SABMiller Looks to Expand Beer Sales in Latin America

Published By : 22 Jun 2015 | Published By : QYRESEARCH

Multinational brewing and beverage company based in the United Kingdom – SABMiller plc is figuring out how to increase the consumption of beer with meals among consumers. This effort is part of a larger plan to better sales in Latin America. More than one third of SABMiller’s earnings depend on this region. 

Beer in Latin America accounts for only 18 per cent of the beverages consumed at home and a mere 6 per cent of beverages consumed along with meals, based on figures released by the company. SABMiller is the second largest brewer in the world in terms of revenue, following Anheuser Busch InBev SA.
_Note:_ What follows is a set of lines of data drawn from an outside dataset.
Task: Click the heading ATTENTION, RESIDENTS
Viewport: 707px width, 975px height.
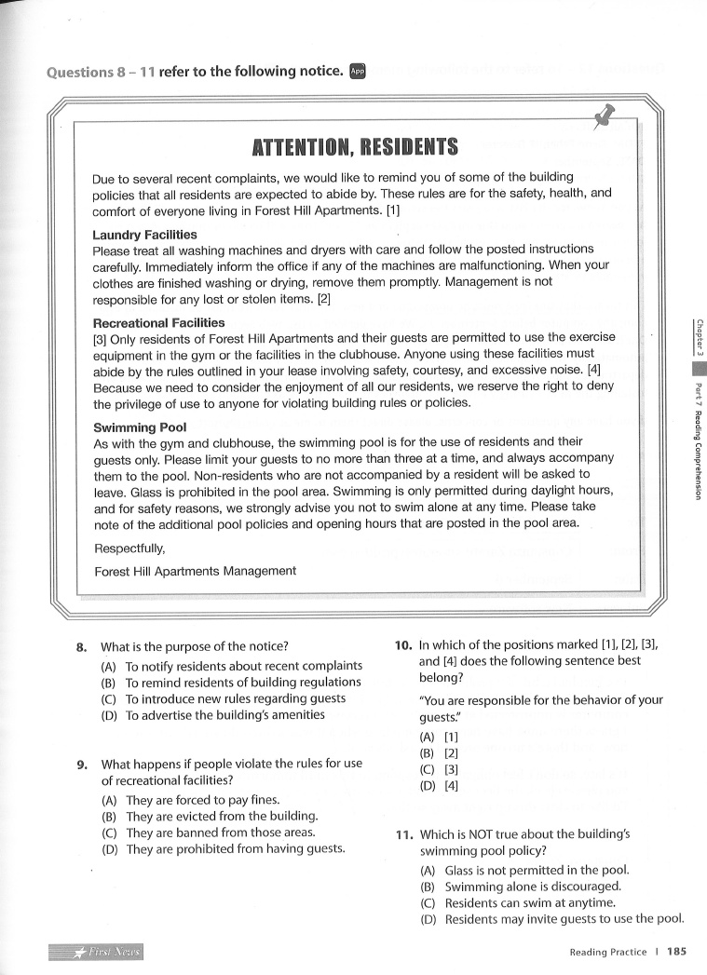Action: (355, 148)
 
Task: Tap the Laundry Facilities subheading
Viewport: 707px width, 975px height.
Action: (144, 235)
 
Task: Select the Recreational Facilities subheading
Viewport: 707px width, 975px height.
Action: (158, 323)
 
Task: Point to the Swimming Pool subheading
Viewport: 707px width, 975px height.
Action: (140, 427)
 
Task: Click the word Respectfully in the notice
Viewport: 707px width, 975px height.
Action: (130, 549)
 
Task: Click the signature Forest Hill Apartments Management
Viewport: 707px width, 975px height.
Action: (195, 571)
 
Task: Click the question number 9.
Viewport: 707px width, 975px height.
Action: (82, 765)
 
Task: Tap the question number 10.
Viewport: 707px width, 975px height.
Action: (402, 643)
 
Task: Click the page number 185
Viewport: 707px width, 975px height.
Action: (676, 952)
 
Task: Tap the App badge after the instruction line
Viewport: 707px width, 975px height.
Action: (358, 71)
The effort by SABMiller to increase the consumption of beer at home is in keeping with its decision to improve sales in Latin America by around 3 per cent to 6 per cent over the course of the next three to five years. In the fiscal year that ended March 31, it has been found that Latin America is SABMiller’s most profitable market.

In order to achieve this improvement in sales, the London based brewer is aimed at selling more fruity and fizzy beer, beers with no or less alcohol, and large packs of drinks that are more affordable. The company is also hoping to get consumers drink beer more often by offering discounts and creating weekly events.

SABMiller said that it is also planning to target women by undertaking more thoughtful mixed-gender marketing strategies, promoting easy to drink beers that have a lower alcohol content, and ensuring affordable rates.

In March 2013, the London based brewer said that it was aiming for a rise in beer volumes of 4 per cent to 6 per cent in Latin America over the medium term. However, since then, it has only delivered an average of 1 per cent year over year growth.